Input coefficient information about one or multiple existing prediction model(s), for use in other functions in the package.
Usage
pred_input_info(
model_type = c("logistic", "survival"),
model_info,
cum_hazard = NULL
)
Arguments
- model_type
specifies the type of model that the existing prediction model is based on; possible options are:
"logistic"
indicates that the existing model was based on a logistic regression model (default)"survival"
indicates that the existing model was based on a survival regression model
If multiple models are being entered, then all models need to be of the same type - otherwise call function multiple times for each type of model.
- model_info
a data.frame that contains the coefficients of the existing prediction model(s). Each column should be a predictor variable (with the name of the column being the name of the predictor variable), with the values being the coefficients, taken exactly as published from the existing prediction model(s). Multiple existing prediction models should be specified by entering multiple rows. If a predictor variable is not present in a given model then enter that cell of the data.frame as NA. See examples.
- cum_hazard
A data.frame with two columns: (1) time, and (2) estimated cumulative baseline hazard at that time. The first column (time) should be named 'time' and the second (cumulative baseline hazard) should be named 'hazard'. Only relevant if
model_type
is "survival"; leave as NULL otherwise. If multiple existing models entered, and model_type = survival, thencum_hazard
should be supplied as list of length equal to number of models.
Value
pred_input_info
returns an object of class
"predinfo
", with child classes per model_type
. This is a
standardised format, such that it can be used with other functions in the
package. An object of class "predinfo
" is a list containing the
following components:
M = the number of existing models that information has been entered about
model_type = this is the type of model that the existing prediction model is based upon ("logistic" or "survival")
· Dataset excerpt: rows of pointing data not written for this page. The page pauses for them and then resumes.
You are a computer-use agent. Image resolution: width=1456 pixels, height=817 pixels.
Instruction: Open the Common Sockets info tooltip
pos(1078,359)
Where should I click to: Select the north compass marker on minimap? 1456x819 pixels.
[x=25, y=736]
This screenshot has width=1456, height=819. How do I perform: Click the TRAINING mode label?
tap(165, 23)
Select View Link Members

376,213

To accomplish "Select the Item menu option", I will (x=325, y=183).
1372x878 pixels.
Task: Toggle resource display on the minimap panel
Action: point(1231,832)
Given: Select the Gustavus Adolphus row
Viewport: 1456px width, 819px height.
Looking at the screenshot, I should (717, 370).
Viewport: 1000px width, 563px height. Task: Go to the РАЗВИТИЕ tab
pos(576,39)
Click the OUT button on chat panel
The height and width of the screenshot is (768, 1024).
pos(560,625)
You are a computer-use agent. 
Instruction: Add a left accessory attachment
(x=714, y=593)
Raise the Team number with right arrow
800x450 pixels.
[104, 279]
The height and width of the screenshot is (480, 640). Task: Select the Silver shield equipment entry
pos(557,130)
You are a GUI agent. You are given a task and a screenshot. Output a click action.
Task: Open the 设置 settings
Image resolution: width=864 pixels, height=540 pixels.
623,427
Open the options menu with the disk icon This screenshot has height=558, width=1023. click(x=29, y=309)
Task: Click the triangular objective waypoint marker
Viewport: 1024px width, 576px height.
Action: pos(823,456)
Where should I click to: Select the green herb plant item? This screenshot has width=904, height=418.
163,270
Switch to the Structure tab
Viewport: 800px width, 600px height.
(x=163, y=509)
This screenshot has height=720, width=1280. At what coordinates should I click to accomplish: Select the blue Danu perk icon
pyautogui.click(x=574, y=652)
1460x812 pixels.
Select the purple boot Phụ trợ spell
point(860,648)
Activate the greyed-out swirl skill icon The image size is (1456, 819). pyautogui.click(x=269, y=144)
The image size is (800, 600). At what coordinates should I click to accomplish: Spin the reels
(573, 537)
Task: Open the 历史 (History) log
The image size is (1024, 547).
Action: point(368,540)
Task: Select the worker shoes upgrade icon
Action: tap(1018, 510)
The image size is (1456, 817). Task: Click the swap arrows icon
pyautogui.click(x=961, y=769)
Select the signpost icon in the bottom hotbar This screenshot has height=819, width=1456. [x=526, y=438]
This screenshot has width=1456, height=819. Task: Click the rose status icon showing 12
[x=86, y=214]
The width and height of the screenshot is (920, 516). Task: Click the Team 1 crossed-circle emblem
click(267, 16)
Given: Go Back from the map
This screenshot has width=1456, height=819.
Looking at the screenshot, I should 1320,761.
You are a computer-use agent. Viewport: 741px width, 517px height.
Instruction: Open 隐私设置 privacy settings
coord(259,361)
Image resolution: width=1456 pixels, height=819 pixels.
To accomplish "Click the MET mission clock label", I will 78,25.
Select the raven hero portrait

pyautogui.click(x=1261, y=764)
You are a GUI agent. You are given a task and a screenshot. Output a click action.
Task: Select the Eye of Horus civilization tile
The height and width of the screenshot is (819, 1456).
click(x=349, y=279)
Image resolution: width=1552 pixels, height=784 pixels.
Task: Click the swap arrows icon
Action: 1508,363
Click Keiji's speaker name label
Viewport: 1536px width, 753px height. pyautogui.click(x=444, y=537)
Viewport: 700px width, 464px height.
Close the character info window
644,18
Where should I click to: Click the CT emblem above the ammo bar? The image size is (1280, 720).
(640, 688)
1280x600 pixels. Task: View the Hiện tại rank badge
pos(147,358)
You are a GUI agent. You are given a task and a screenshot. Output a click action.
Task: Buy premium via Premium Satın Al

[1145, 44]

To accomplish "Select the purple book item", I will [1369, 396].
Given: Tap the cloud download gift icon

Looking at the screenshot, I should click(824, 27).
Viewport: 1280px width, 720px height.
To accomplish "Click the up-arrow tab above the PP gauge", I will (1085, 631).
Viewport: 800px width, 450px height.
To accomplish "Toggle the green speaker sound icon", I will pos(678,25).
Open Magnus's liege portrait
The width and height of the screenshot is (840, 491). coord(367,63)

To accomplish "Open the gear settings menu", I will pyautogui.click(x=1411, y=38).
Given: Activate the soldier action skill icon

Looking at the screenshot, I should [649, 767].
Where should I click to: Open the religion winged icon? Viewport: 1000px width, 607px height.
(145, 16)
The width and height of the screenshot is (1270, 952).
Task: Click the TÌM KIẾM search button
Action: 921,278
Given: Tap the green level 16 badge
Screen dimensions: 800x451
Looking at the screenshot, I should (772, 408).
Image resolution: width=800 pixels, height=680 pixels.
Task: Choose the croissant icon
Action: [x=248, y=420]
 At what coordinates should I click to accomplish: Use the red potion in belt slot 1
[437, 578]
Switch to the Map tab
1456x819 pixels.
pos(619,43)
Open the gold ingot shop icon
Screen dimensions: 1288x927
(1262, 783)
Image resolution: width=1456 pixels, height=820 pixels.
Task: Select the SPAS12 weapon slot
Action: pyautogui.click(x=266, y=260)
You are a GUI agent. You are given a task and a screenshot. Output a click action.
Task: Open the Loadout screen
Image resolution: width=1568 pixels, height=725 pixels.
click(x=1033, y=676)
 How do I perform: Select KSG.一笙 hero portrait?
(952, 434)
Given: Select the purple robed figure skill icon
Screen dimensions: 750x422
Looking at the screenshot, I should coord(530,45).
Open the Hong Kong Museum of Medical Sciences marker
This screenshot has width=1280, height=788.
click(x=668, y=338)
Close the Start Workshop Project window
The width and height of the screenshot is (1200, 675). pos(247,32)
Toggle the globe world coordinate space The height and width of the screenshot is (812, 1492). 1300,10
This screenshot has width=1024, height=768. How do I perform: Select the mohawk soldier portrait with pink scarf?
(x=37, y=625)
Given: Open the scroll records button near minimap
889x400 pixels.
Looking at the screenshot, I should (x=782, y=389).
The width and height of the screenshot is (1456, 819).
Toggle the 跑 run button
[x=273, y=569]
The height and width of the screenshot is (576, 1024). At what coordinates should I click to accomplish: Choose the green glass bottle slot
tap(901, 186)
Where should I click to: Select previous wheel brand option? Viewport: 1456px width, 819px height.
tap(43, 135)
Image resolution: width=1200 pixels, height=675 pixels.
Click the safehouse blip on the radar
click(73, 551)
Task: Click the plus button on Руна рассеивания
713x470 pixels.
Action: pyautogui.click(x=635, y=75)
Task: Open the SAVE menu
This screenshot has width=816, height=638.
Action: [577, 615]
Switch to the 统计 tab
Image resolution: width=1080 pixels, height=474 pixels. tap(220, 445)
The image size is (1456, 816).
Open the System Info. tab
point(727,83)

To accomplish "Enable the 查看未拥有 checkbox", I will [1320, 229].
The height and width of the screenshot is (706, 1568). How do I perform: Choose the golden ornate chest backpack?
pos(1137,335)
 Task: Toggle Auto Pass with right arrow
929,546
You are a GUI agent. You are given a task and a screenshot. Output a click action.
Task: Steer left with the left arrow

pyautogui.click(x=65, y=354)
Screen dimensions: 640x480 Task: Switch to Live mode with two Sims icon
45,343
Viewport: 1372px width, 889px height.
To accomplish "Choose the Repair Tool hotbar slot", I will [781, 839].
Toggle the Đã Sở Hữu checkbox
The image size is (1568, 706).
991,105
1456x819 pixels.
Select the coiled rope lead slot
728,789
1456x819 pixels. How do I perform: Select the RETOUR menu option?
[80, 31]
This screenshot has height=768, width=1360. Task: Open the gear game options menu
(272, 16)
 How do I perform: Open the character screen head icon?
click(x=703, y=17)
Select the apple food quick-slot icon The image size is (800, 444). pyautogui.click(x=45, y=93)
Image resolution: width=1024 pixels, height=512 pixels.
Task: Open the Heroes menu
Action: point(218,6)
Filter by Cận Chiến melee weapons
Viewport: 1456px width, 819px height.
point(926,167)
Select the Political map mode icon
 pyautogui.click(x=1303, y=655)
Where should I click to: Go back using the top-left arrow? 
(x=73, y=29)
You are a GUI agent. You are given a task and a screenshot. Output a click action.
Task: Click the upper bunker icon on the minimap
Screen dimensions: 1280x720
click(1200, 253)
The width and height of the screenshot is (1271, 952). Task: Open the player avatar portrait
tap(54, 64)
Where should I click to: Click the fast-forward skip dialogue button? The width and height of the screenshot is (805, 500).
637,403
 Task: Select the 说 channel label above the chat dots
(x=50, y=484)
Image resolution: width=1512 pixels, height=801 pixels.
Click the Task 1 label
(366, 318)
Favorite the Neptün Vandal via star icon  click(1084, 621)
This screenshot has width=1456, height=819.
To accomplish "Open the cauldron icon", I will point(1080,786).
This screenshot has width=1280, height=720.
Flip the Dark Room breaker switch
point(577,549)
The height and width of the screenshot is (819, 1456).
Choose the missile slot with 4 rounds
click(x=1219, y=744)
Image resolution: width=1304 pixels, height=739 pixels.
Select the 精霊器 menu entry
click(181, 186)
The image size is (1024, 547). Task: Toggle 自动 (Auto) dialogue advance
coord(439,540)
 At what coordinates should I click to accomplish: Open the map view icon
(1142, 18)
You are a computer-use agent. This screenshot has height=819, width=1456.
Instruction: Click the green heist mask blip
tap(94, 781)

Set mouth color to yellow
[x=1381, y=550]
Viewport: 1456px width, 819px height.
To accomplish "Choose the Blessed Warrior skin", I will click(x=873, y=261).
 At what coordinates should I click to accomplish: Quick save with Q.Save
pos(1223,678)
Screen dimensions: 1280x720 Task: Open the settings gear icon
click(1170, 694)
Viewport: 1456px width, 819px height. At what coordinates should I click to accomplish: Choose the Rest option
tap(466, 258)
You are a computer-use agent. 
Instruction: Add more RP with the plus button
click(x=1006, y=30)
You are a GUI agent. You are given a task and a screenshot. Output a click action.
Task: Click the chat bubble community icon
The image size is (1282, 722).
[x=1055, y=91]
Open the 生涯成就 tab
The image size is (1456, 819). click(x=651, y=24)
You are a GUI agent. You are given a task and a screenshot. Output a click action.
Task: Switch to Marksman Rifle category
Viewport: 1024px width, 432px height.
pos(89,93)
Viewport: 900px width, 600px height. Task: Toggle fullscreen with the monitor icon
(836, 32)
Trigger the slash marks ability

coefs = this is the set of (previously estimated) coefficients for each predictor variable
coef_names = gives the names of each predictor variable
formula = this is the functional form of the model's linear predictor
cum_hazard = if supplied, this is the cumulative baseline hazard of the existing model(s)
Details
This function will structure the relevant information about one or more existing prediction model(s) into a standardised format, such that it can be used within other functions in the package.
First, the existing prediction model(s) will have a functional form (i.e.
the linear predictor of the model); this will be taken as being a linear
combination of the variables specified by the columns of model_info
.
Second, each of the predictor variables of the existing prediction model(s)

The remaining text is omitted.